My purpose here is to list what limited provision remains for legal aid for family law matters and the funding options or alternatives there may be out there.

Legal Aid (remains of the day)

You can still obtain legal aid (provided you qualify on capital and income) in the following scenarios:

  1. If you are a victim of domestic violence.  You must be able to produce evidence of the domestic violence to your solicitor.
  2. If you have a child who is at risk of abuse from a partner.  Again, you must be able to give your solicitor evidence of the abuse.  Guidance has been published on the type of evidence at the Ministry of Justice website.
  3. If you and your partner agree to go to mediation.  You can also get some limited help from a solicitor outside the mediation process such as the drawing up of a consent order if the mediation is successful.  Unfortunately, mediation is not going to work for everyone.

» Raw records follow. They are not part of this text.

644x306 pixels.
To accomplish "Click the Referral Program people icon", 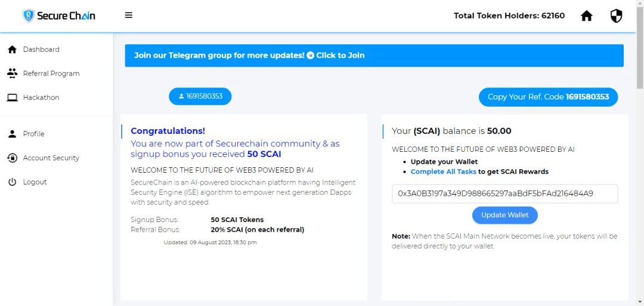I will coord(13,74).
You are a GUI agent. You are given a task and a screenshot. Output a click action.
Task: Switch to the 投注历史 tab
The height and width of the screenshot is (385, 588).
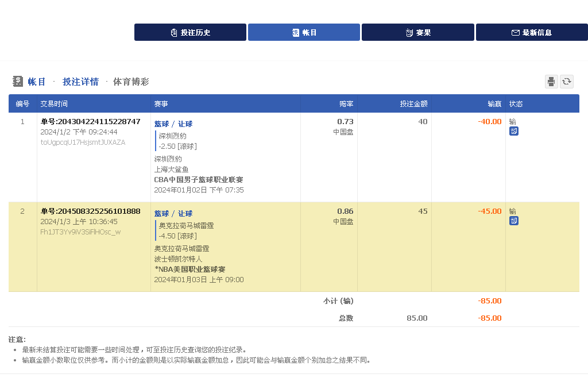point(190,32)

Funding options in the absence of legal aid for family law

So what if you can’t get legal aid for family law?  What are the options?  In no particular order:

  1. Are you a member of a union?  Funding assistance may be available for members.
  2. Are you covered for legal assistance under your domestic household insurance?  Check the policy terms.
  3. Litigation loan funding.  There are specialist providers and your family lawyer should have the contacts to assess whether you can use such a facility.  However, you will pay interest on the loan and, ultimately, you will need some capital assets (such as property) in order to pay off the loan at the end of the case.
  4. Commercial lending from banks.  Unsecured loans generally available on the high street or online.
  5. Credit cards.  Another source of legal fees funding if all other commercial avenues are exhausted.  Fine in the short-term if the borrowing can be cleared in the settlement.
  6. Cashing in any existing investments.  There may be some savings accounts or ISA’s that could be utilised but do discuss with a lawyer first or an independent financial adviser.  Works if you have control over your own assets but not as good if the assets are joint and your partner wants to control your ability to get advice.
  7. Borrowing off family and friends.  More common than you might think. But ensure it is a ‘hard loan’ – one that must be paid back and is evidenced in writing.  If the loan is seen as ‘soft’ by your partner’s lawyers, they may argue it is not to be paid back and therefore you cannot count it in as a liability when deciding finances.
  8. A ‘Sear Tooth’ agreement.  This is a form of deed with your solicitors.  They will carry out the work for you if they believe that your settlement will be a reasonable one but the deed secures the costs of the legal fees against the settlement.  The usual scenario is that if a house is sold your lawyers recover their costs from the sale plus interest.  But the reality is that firms will only carry a handful of such arrangements at any one time.  They are risky for the lawyers because the settlement or court order may not be what was expected.   And there can be huge delays before the solicitors get paid even though they have no choice but to pay significant overheads each month such as staff wages and rent.
  9. A voluntary payment from your spouse or partner towards your legal fees.  Not as daft or improbable as it may sound.  Your lawyer picks up the ‘phone to your partner’s lawyer and says: “let’s be sensible, we don’t want to fight in court, give us some money to cover fees so we can explore a quick resolution.  We will give you a credit for it in the settlement”.  If the lawyers are sensible on both sides this can be quick and cost-effective.
  10. In the case of divorce or civil partnership financial orders: applying to the court for an order that your spouse or civil partner pays your legal fees. This used to be called an A v A application.  If you are married or a civil partner you can apply for interim financial help towards your outgoings called maintenance pending suit.  Part of this application could be for a ‘costs allowance’ to help you with your legal fees.  Various tests have to be satisfied (such as your inability to get commercial funding, legal aid or a Sear Tooth agreement with your solicitors).  A recent law change (which is not yet in force but which is imminent) will abolish the ‘cost allowance’ aspect and replace it with something called a Legal Services Order which will also go to meeting your legal fees.  Additionally, the court can provide an interim order for sale of real or personal property to provide the funds, if necessary, to meet the Legal Services Order.  (For years, matrimonial lawyers have argued that spouses should be able to apply for interim lump sum orders and interim orders for sale instead of having to wait until the end of a case. The power appears to have arrived at last, but strictly defined to only provide assistance with legal fees under the Legal Services Order).
  11. In the case of financial claims against your unmarried ex-partner on behalf of children under Schedule 1 of the Children Act 1989.  It is possible to seek interim lump sums on account of legal costs but certain tests have to be satisfied.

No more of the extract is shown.